Friday, April 09, 2010
302. @ 11:40 pm
I see. It's crystal clear to me now. Nothing I say ever gets into your head. My words, they're just like water - flowing in and out of every possible nook and cranny, disregarded and taken advantage of at every opportunity, used, then abandoned as if it was never important in the first place.
Today, I broke down because I finally felt the pressure crushing down on me but nobody cared and nobody tried to help because nobody understood how much their words hurt. The nags just made everything worse so I tried to seek comfort in the newspapers and my bed. I realise that the only person I can truly turn to is Jesus. I choose not to confide in anybody else because I don't want my time to be wasted. That's something I've been privileged enough to learn from first-hand experience.

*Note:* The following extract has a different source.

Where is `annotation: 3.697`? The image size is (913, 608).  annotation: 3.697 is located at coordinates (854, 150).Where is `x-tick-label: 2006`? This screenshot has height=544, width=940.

I am unworthy and absolutely self-centred just because I try to be amicable. I talk and I make you sad, angry and someone who perpetually ignores me so my mouth is sealed from now onwards. I don't know how I'm gonna achieve that but it's just gonna have to be done because I don't want to stay a bitch forever. I should never wallow in self-pity anymore because nobody will bother anyway no matter how hard I try to seek for attention. I am a flirt. I admit it because I fulfill the definition in your dictionary: I talk to guys. Yes, only I am one because, even though everybody else does the same thing, they're not me. They're not the same. They are pure and clean. I am filthy.
Today, after all the worries I foolishly stored inside of me, I couldn't stop laughing. I think I'm going crazy but it doesn't matter. I laughed so hard the food I stuffed into my petite body which was then churning inside my stomach almost reached the tip of my oesophagus. I hiccuped.

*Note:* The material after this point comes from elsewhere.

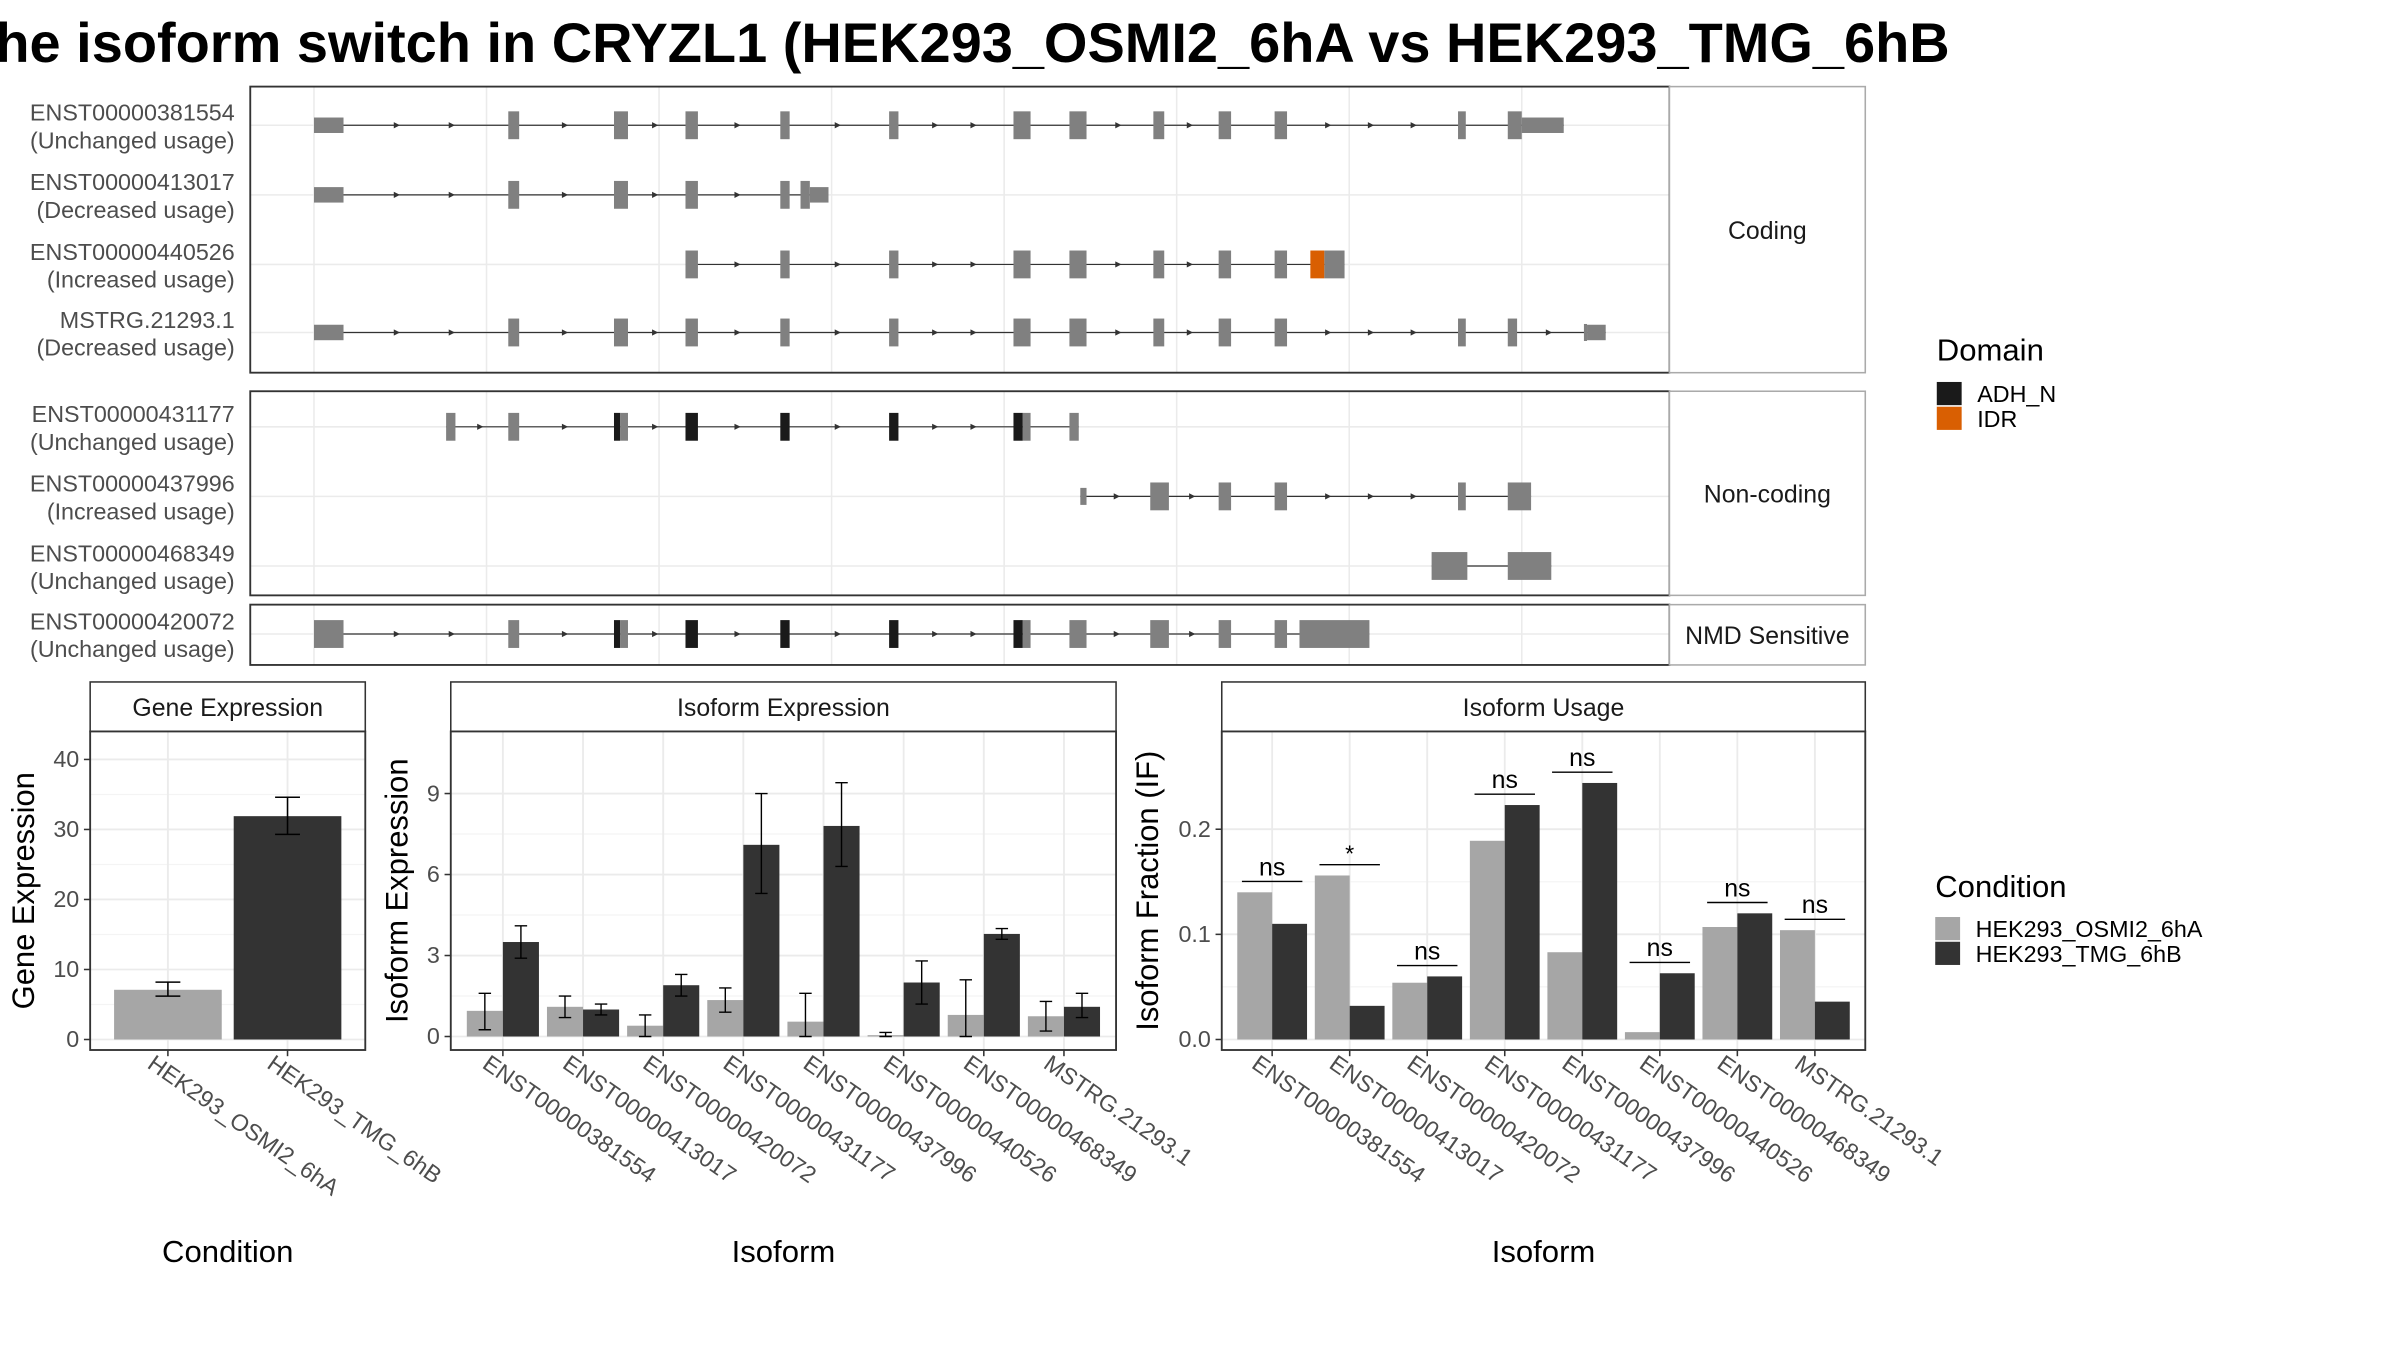 This screenshot has width=2400, height=1358. I want to click on transcript-id-label: MSTRG.21293.1, so click(148, 320).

But the laughter was all a facade, I think you should know, because this post is imperfect. At least it's much more immaculate compared to me and my ugly, fat face. You are perfect and therefore do not deserve me as a friend. I advise you to forget me completely so that you'll never have to get hurt again. I am a flirt and you should stay away from me - as far as you possibly can.
Face it - I will never be able to fit into your pretty little notion of the ideal best friend.